Experimental and Numerical Validation

Experiments were conducted to validate PRoC3S across three simulated domains (Drawing, Arrange-Blocks, and Arrange-YCB). Each task required solving planning problems with realistic environmental constraints. The results indicated that PRoC3S demonstrated superior efficiency and success rates in accomplishing constraints-laden tasks compared to other contemporary methodologies without system-level modifications or assumptions. The constraints focused primarily on common challenges in robotics such as kinematics, collision, grasp, and placement, reinforcing the locking-unlocking cycle that environment constraints often induce in real-world robotics applications.

Theoretical and Practical Implications

This integration of LLMs with constraint satisfaction modeling is indicative of a shift towards more adaptive robotic planning solutions.

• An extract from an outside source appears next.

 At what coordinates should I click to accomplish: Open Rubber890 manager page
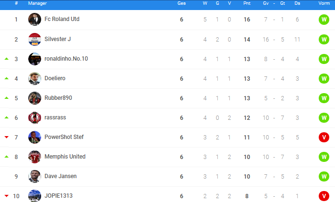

By leveraging LLMs' inherent capacity to process and sequence information contextually, and guiding them with environmental feedback mechanisms, PRoC3S has demonstrated that underspecified and generalized task environments can be managed effectively. It opens avenues for developing LMPs that are potentially transferable across tasks and environments, reducing dependency on domain-specific knowledge for robotic planning.

Future Trajectories in AI and Robotics

While the findings of this research offer an advanced methodology in simplifying robotic task planning in constraint-heavy environments, the potential applications and development extend beyond the immediate context. Future work could explore optimization algorithms integral to the sampling procedure for greater efficiency. Moreover, embedding visual reasoning elements may allow the system to handle a broader range of constraint types without prespecified classifiers.

The paper points towards an evolving paradigm where robotic systems can autonomously contextualize and derive operational strategies in highly variable environments. As LLM capabilities continue to mature, there will be deeper integration into even more complex and less deterministic robotic systems, potentially blurring the lines between task and motion planning on one hand, and heuristic-driven, autonomously evolving methodologies on the other.